Calle Málaga is a 2025 drama film directed by Maryam Touzani, in her Spanish-language directorial debut, co-written by Touzani and Nabil Ayouch. It stars Carmen Maura as Maria Angeles, a widow who fights to keep her family house in Tangier after her daughter decides to sell it.

The film had its world premiere in the Venice Spotlight section of the 82nd Venice International Film Festival on 29 August 2025, where it won the section's Audience Award.
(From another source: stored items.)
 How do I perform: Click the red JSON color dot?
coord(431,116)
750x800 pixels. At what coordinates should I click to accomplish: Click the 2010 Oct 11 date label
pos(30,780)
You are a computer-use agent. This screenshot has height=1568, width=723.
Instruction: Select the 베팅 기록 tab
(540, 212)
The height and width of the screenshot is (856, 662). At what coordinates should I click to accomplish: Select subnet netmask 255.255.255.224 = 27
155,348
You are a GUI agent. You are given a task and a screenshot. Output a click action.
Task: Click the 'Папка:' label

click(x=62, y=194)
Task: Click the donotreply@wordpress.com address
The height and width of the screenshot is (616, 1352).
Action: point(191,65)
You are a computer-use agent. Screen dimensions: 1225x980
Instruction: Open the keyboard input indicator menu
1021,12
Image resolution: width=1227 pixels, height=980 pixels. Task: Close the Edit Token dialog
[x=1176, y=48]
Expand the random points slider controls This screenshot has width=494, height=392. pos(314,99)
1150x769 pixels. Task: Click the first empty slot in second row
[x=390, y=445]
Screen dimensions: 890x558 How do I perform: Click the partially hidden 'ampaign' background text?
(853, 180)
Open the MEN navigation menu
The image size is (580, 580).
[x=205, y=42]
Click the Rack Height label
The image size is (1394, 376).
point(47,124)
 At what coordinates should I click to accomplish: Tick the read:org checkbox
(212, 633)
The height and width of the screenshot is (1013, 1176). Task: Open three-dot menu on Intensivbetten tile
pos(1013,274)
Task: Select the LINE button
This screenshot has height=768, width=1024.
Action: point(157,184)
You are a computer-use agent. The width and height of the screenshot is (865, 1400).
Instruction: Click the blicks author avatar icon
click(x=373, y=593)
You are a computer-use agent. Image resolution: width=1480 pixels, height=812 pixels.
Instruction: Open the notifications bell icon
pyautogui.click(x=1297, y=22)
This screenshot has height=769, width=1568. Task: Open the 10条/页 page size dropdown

It was theatrically released in France by Ad Vitam on 25 February 2026, and in Spain by Caramel Films on 1 April.

It was selected as the Moroccan submission for the Best International Feature Film at the 98th Academy Awards, but it was not nominated for the short list.

==Cast==
- Carmen Maura as Maria Angeles
- Marta Etura as Clara
- Ahmed Boulane as Abslam
- María Alfonsa Rosso as Josefa
- Miguel Garcés as Doctor Tovar
- La Imèn as Soukaina

==Production==
In May 2024, it was reported that Touzani would make her Spanish-language feature debut; Films Boutique acquired the film's international sales. The project received a €551,289 production grant from the Spanish Institute of Cinematography and Audiovisual Arts in September 2024. In November 2024, it secured a €500,000 production grant from Eurimages. In February 2025, it was reported that
Carmen Maura joined the cast.

The film is a co-production by companies from Morocco (Ali n' Productions), France (Les Films du Nouveau Monde), Spain (Mod Producciones), Germany (One Two Films), and Belgium (Velvet Films); it also had the participation of RTVE and Movistar Plus+.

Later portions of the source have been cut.